Abnormal brain structure has been reported with great variability in individuals with ASD, both enlargement, and reduction of the GM (40, 46, 119). However, this variability is probably due to the highly heterogeneous age of the patients (from children to adults) and various phenotypes (5, 120). It is believed that in ASD there is a disruption of the time course of brain development and this could be the explanation for the detection of specific increased areas in children during an early phase of development and reduced areas (atrophy) in adults (40). Our findings, which included only ASD individuals with total IQ > 85, confirm this theory and add further evidence about specific types of abnormal cortical shape and volume in association to functional abnormalities. Another key aspect of our results is that we used multimodal imaging measures in the same patients to certify that the abnormalities are present across brain measures, different from most studies so far that focused on a single technique.

Volumetric studies of ASD in earlier MRI studies showed increased volumes in left frontal and temporal lobes across the 2- to the 11-year-age range (121) and in the dorsolateral prefrontal and medial frontal cortex in patients aged 2–5 years (122). A meta-analysis showed that brain size in autism was slightly reduced at birth, increased within the first year of life, and within normal range by adulthood (123). However, it is difficult to compare these studies since the methodologies for cortical volume measurements varied significantly (manual volumetry, VBM with different versions of SPM software, cortical thickness). Also, earlier studies used images with lower MRI field strength (1.5 T) as compared to the higher fields (3T MRI) and higher resolution images used in more recent studies. More recent versions of SPM software (http://www.fil.ion.ucl.ac.uk/spm/software/) have substantial algorithmic enhancements with more sophisticated registration models compared to previous versions and thus, making it difficult to compare earlier studies with more recent ones (45, 124). These aspects and the fact that our patient's ages ranged from 14 to 25 years (mean: 17.4 years) may explain why our VBM analyses (excluding the cerebellum and brainstem) did not show areas of increase GM and showed GM atrophy mainly in temporal and frontal areas.

VBM and FreeSurfer cortical measures use quite different methods and are expected to yield different results as we showed here. Our intention was not to compare these two methods, but rather to expand the search for structural changes in these patients in a multimodal way. We believe that these two techniques added information and were not redundant. VBM performs voxel-wise statistical analysis on smoothed (modulated) normalized segments (90, 124). VBM is a statistical parametric mapping of segmented tissue density and compares the local concentration of gray matter between two groups of subjects (90, 124). The interpretation of gray matter concentration or density depends on the preprocessing steps used (90, 124). However, VBM is a whole-brain unbiased, objective technique, with very reproducible results in similar circumstances (of image quality and software version), providing great sensitivity for localizing small-scale, regional differences in gray matter concentration (90, 124, 125). In addition, more rigorous methods for correction for multiple comparisons will reduce the false positives but also reduce the pickup rate of true positives.

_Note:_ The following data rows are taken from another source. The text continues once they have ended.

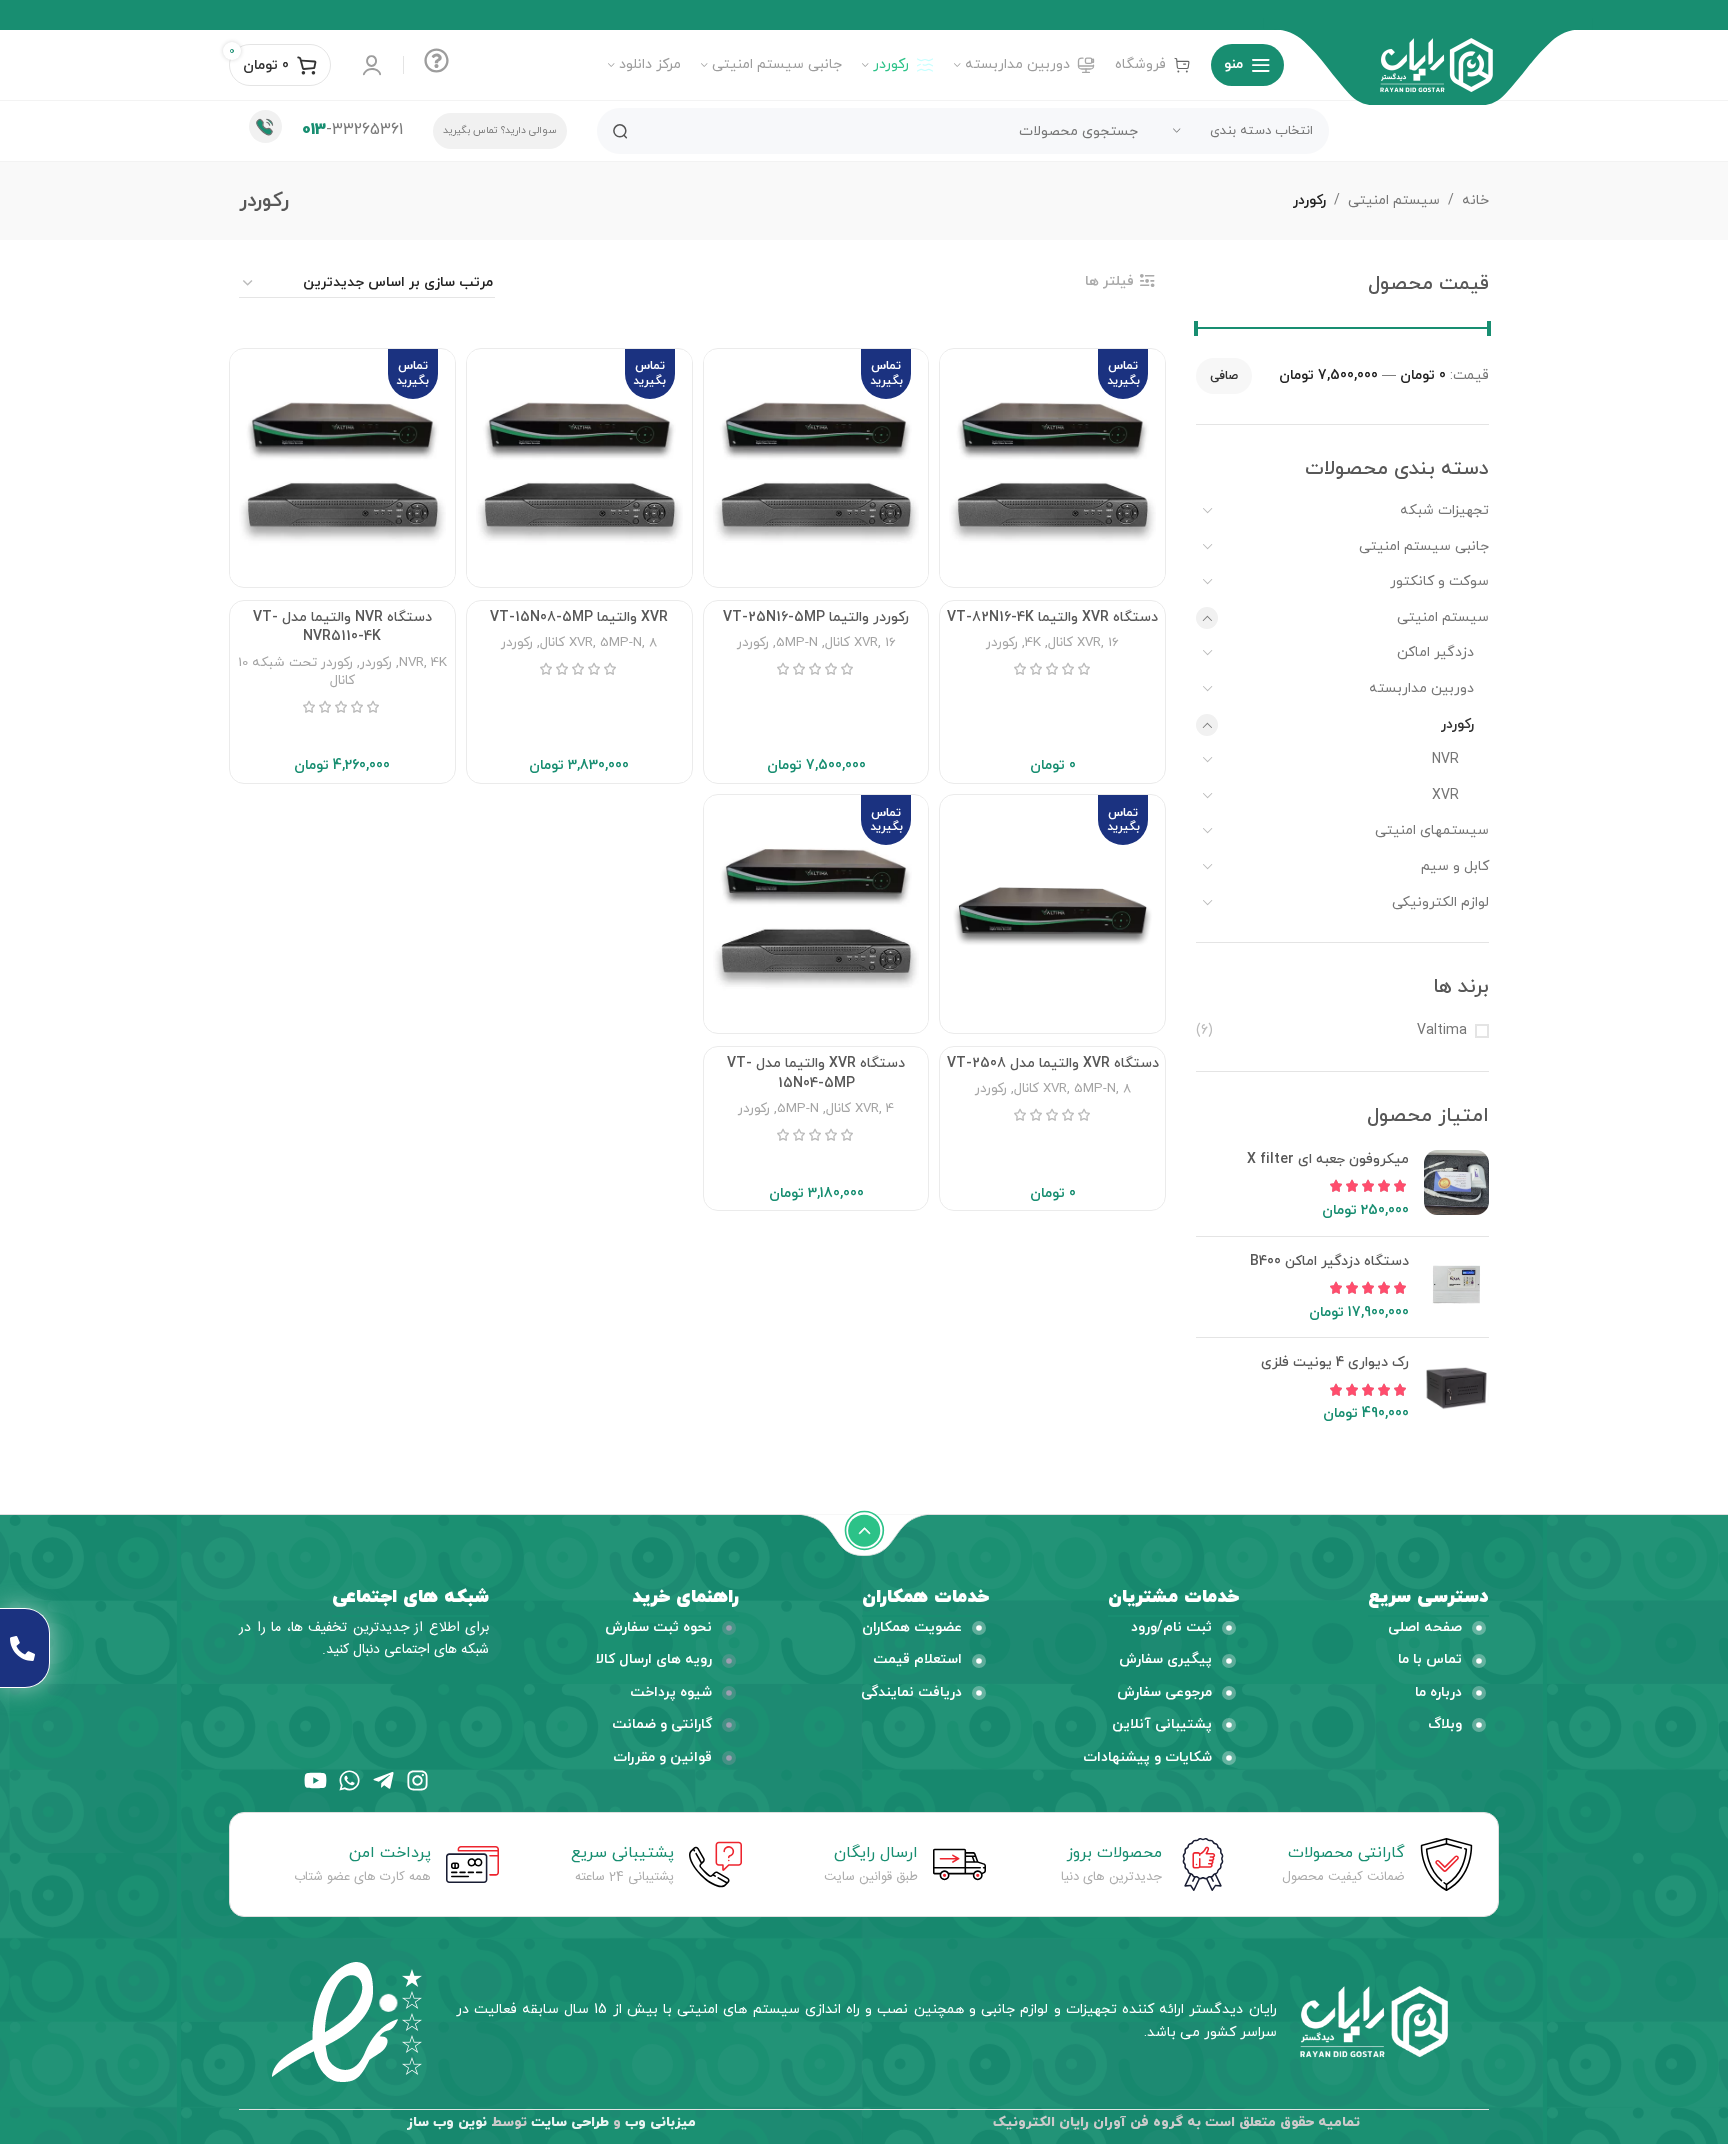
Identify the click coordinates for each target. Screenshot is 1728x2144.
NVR (1445, 759)
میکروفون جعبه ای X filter (1328, 1159)
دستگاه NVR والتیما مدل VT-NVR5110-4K (342, 627)
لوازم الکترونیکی (1440, 902)
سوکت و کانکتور (1439, 581)
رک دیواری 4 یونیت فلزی (1335, 1362)
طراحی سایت (570, 2122)
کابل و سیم (1455, 866)
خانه (1475, 200)
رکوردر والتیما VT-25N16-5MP (816, 617)
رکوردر (1457, 724)
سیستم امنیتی (1394, 200)
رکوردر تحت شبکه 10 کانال (296, 672)
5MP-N (797, 642)
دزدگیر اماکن (1435, 652)
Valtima (1442, 1030)
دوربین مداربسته (1421, 688)
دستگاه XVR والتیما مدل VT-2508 (1053, 1063)
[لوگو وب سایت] (1436, 63)
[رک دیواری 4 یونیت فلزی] (1456, 1388)
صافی (1224, 376)
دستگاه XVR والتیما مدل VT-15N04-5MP (816, 1073)
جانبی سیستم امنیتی (1424, 546)
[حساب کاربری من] (372, 65)
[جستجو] (620, 131)
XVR (1445, 795)
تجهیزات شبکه (1444, 510)
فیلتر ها (1109, 281)
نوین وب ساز (447, 2122)
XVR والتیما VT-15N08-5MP (579, 617)
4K (1033, 642)
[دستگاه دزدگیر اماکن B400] (1456, 1287)
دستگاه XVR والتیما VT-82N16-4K (1052, 617)
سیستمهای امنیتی (1432, 830)
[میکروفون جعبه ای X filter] (1456, 1185)
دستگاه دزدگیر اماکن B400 (1329, 1261)
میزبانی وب (660, 2122)
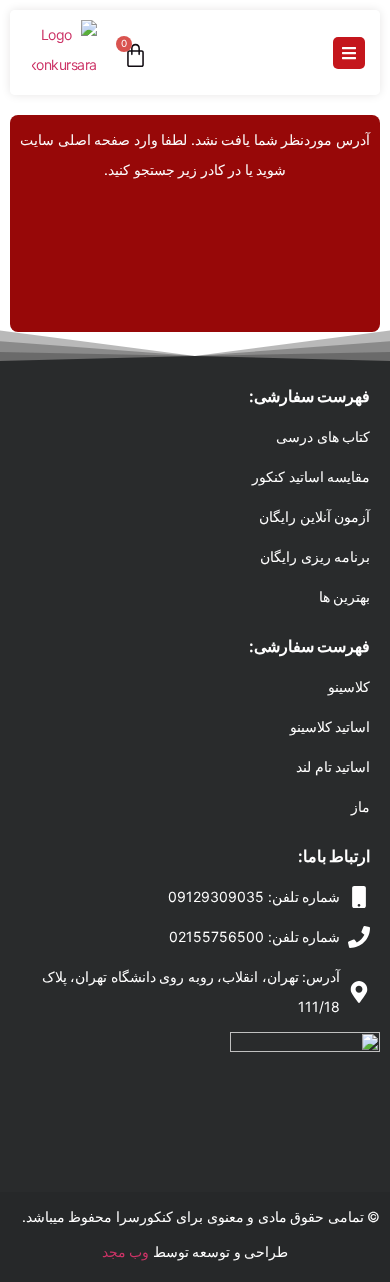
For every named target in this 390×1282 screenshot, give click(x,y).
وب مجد (126, 1251)
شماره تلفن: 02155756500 (254, 936)
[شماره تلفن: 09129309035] (359, 897)
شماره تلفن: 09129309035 (254, 896)
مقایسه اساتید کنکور (311, 476)
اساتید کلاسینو (330, 726)
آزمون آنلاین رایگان (314, 516)
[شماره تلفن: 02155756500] (359, 937)
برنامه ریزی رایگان (315, 556)
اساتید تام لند (333, 766)
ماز (360, 806)
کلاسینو (349, 686)
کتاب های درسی (323, 436)
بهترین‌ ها (345, 596)
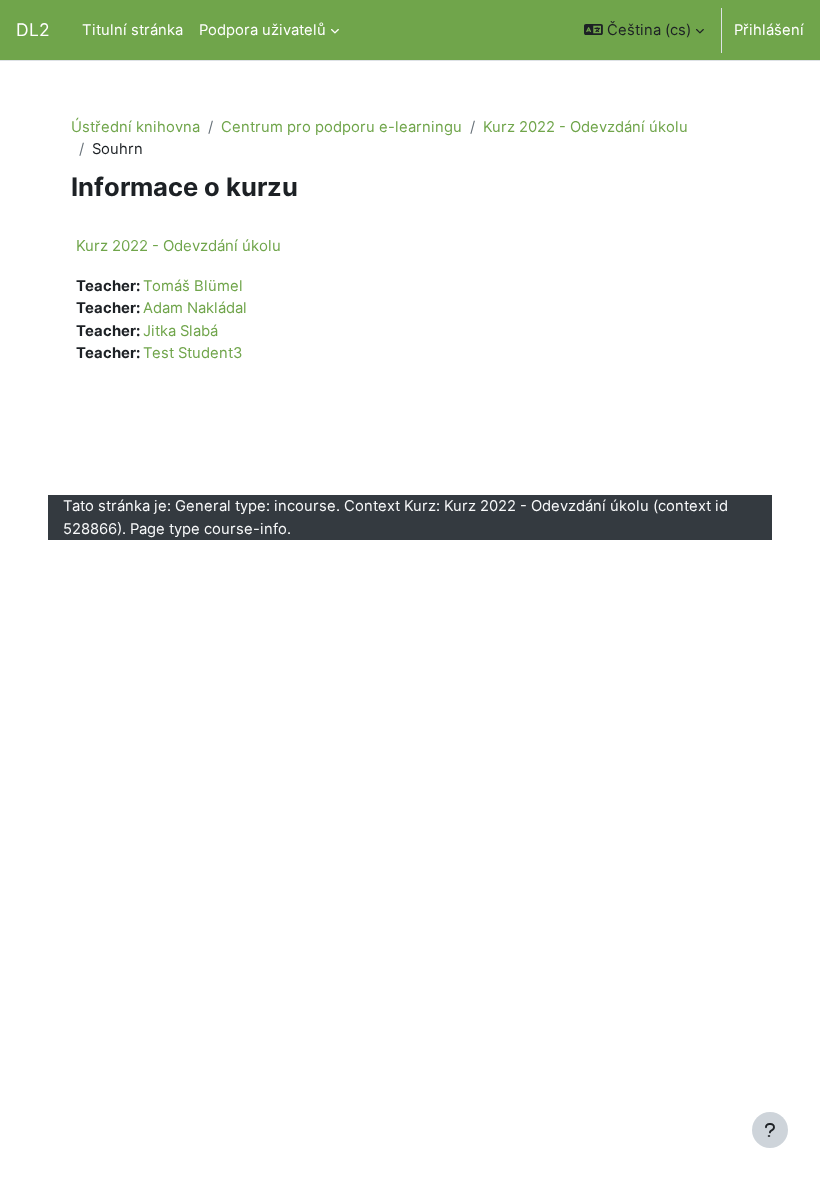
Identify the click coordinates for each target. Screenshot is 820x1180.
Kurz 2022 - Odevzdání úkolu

FreeSurfer uses the cortical geometry to do inter-subject registration, which appears to have a much better matching of homologous cortical regions than other volumetric techniques. FreeSurfer allows measuring the two components of volume separately (thickness and surface area). These two measures are not similar and do not necessarily change in parallel as will be discussed below (37). FreeSurfer uses the white matter surface geometry for registration, which is completely independent to GM atrophy; therefore, GM alterations will not result in different registrations (92–94, 99). Therefore, one should not expect a total overlap between findings with VBM and FreeSurfer in the same group of subjects, as it was in this study.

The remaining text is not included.